**STATED PROBLEM:**
Reproduce all the records below, swapping every occurrence of "[menuitem]" for "[link]" and leaving everything else unchanged.

**DATA FOR THIS TASK:**
• • •

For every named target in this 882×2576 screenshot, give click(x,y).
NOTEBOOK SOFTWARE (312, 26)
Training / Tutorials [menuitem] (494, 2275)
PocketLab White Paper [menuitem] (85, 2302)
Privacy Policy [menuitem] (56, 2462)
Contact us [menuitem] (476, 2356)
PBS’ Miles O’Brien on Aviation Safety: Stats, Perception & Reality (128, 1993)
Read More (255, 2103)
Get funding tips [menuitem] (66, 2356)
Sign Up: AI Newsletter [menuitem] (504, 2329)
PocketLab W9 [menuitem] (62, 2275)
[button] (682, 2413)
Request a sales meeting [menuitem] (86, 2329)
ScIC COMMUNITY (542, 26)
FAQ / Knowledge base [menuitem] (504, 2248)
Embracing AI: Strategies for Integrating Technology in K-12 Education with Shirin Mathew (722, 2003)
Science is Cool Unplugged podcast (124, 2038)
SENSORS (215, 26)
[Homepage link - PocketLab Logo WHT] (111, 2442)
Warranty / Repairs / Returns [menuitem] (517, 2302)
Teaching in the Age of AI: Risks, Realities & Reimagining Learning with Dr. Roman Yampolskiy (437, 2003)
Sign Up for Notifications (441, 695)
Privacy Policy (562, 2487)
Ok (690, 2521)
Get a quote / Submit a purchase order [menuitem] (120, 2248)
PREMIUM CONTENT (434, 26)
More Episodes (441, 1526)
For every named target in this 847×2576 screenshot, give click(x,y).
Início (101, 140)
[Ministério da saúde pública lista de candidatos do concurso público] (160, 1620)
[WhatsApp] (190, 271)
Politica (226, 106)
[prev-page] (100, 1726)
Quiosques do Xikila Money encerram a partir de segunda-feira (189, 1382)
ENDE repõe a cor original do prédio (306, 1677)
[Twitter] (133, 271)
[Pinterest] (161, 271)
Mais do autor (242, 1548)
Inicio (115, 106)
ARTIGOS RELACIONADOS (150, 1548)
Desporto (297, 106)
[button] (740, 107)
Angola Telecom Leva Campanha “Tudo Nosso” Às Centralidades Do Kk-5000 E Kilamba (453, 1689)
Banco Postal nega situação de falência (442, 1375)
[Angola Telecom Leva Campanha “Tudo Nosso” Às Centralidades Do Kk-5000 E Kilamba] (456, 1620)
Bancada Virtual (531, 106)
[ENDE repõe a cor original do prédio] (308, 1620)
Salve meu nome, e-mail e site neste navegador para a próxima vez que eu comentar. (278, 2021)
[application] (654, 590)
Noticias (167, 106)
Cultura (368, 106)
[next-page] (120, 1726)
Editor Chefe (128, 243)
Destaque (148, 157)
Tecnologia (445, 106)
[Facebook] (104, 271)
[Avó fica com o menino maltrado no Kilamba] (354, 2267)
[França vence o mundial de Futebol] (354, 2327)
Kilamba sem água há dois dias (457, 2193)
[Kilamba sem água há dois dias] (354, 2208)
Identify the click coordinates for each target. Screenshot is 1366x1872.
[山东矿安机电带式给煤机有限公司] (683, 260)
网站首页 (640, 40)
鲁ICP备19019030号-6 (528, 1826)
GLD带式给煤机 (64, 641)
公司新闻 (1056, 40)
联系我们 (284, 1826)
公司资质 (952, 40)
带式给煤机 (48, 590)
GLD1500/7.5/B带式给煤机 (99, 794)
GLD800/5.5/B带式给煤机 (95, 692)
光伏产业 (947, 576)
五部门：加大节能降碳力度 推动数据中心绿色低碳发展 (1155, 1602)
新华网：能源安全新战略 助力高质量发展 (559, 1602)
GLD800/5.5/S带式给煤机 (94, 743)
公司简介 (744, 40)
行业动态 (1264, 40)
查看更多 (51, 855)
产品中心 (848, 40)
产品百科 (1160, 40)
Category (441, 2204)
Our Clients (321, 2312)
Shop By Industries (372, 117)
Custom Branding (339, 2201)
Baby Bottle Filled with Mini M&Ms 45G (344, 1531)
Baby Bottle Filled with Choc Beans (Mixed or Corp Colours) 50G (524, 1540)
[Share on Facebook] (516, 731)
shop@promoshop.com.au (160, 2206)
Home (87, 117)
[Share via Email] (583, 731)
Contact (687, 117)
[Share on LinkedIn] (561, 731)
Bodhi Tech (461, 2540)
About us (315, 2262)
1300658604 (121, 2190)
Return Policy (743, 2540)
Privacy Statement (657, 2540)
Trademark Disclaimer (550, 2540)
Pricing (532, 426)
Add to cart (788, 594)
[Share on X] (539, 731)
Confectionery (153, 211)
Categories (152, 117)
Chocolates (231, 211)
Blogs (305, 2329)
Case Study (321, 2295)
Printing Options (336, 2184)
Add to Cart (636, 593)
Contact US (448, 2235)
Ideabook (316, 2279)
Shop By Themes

• • •

**COMPLETED EXERCISE:**
For every named target in this 882×2576 screenshot, give click(x,y).
NOTEBOOK SOFTWARE (312, 26)
Training / Tutorials [link] (494, 2275)
PocketLab White Paper [link] (85, 2302)
Privacy Policy [link] (56, 2462)
Contact us [link] (476, 2356)
PBS’ Miles O’Brien on Aviation Safety: Stats, Perception & Reality (128, 1993)
Read More (255, 2103)
Get funding tips [link] (66, 2356)
Sign Up: AI Newsletter [link] (504, 2329)
PocketLab W9 [link] (62, 2275)
[button] (682, 2413)
Request a sales meeting [link] (86, 2329)
ScIC COMMUNITY (542, 26)
FAQ / Knowledge base [link] (504, 2248)
Embracing AI: Strategies for Integrating Technology in K-12 Education with Shirin Mathew (722, 2003)
Science is Cool Unplugged podcast (124, 2038)
SENSORS (215, 26)
[Homepage link - PocketLab Logo WHT] (111, 2442)
Warranty / Repairs / Returns [link] (517, 2302)
Teaching in the Age of AI: Risks, Realities & Reimagining Learning with Dr. Roman Yampolskiy (437, 2003)
Sign Up for Notifications (441, 695)
Privacy Policy (562, 2487)
Ok (690, 2521)
Get a quote / Submit a purchase order [link] (120, 2248)
PREMIUM CONTENT (434, 26)
More Episodes (441, 1526)
For every named target in this 847×2576 screenshot, give click(x,y).
Início (101, 140)
[Ministério da saúde pública lista de candidatos do concurso público] (160, 1620)
[WhatsApp] (190, 271)
Politica (226, 106)
[prev-page] (100, 1726)
Quiosques do Xikila Money encerram a partir de segunda-feira (189, 1382)
ENDE repõe a cor original do prédio (306, 1677)
[Twitter] (133, 271)
[Pinterest] (161, 271)
Mais do autor (242, 1548)
Inicio (115, 106)
ARTIGOS RELACIONADOS (150, 1548)
Desporto (297, 106)
[button] (740, 107)
Angola Telecom Leva Campanha “Tudo Nosso” Às Centralidades Do Kk-5000 E Kilamba (453, 1689)
Banco Postal nega situação de falência (442, 1375)
[Angola Telecom Leva Campanha “Tudo Nosso” Às Centralidades Do Kk-5000 E Kilamba] (456, 1620)
Bancada Virtual (531, 106)
[ENDE repõe a cor original do prédio] (308, 1620)
Salve meu nome, e-mail e site neste navegador para a próxima vez que eu comentar. (278, 2021)
[application] (654, 590)
Noticias (167, 106)
Cultura (368, 106)
[next-page] (120, 1726)
Editor Chefe (128, 243)
Destaque (148, 157)
Tecnologia (445, 106)
[Facebook] (104, 271)
[Avó fica com o menino maltrado no Kilamba] (354, 2267)
[França vence o mundial de Futebol] (354, 2327)
Kilamba sem água há dois dias (457, 2193)
[Kilamba sem água há dois dias] (354, 2208)
Identify the click coordinates for each target. Screenshot is 1366x1872.
[山东矿安机电带式给煤机有限公司] (683, 260)
网站首页 (640, 40)
鲁ICP备19019030号-6 (528, 1826)
GLD带式给煤机 (64, 641)
公司新闻 (1056, 40)
联系我们 (284, 1826)
公司资质 (952, 40)
带式给煤机 (48, 590)
GLD1500/7.5/B带式给煤机 (99, 794)
GLD800/5.5/B带式给煤机 (95, 692)
光伏产业 (947, 576)
五部门：加大节能降碳力度 推动数据中心绿色低碳发展 (1155, 1602)
新华网：能源安全新战略 助力高质量发展 (559, 1602)
GLD800/5.5/S带式给煤机 (94, 743)
公司简介 (744, 40)
行业动态 (1264, 40)
查看更多 (51, 855)
产品中心 (848, 40)
产品百科 (1160, 40)
Category (441, 2204)
Our Clients (321, 2312)
Shop By Industries (372, 117)
Custom Branding (339, 2201)
Baby Bottle Filled with Mini M&Ms 45G (344, 1531)
Baby Bottle Filled with Choc Beans (Mixed or Corp Colours) 50G (524, 1540)
[Share on Facebook] (516, 731)
shop@promoshop.com.au (160, 2206)
Home (87, 117)
[Share via Email] (583, 731)
Contact (687, 117)
[Share on LinkedIn] (561, 731)
Bodhi Tech (461, 2540)
About us (315, 2262)
1300658604 (121, 2190)
Return Policy (743, 2540)
Privacy Statement (657, 2540)
Trademark Disclaimer (550, 2540)
Pricing (532, 426)
Add to cart (788, 594)
[Share on X] (539, 731)
Confectionery (153, 211)
Categories (152, 117)
Chocolates (231, 211)
Blogs (305, 2329)
Case Study (321, 2295)
Printing Options (336, 2184)
Add to Cart (636, 593)
Contact US (448, 2235)
Ideabook (316, 2279)
Shop By Themes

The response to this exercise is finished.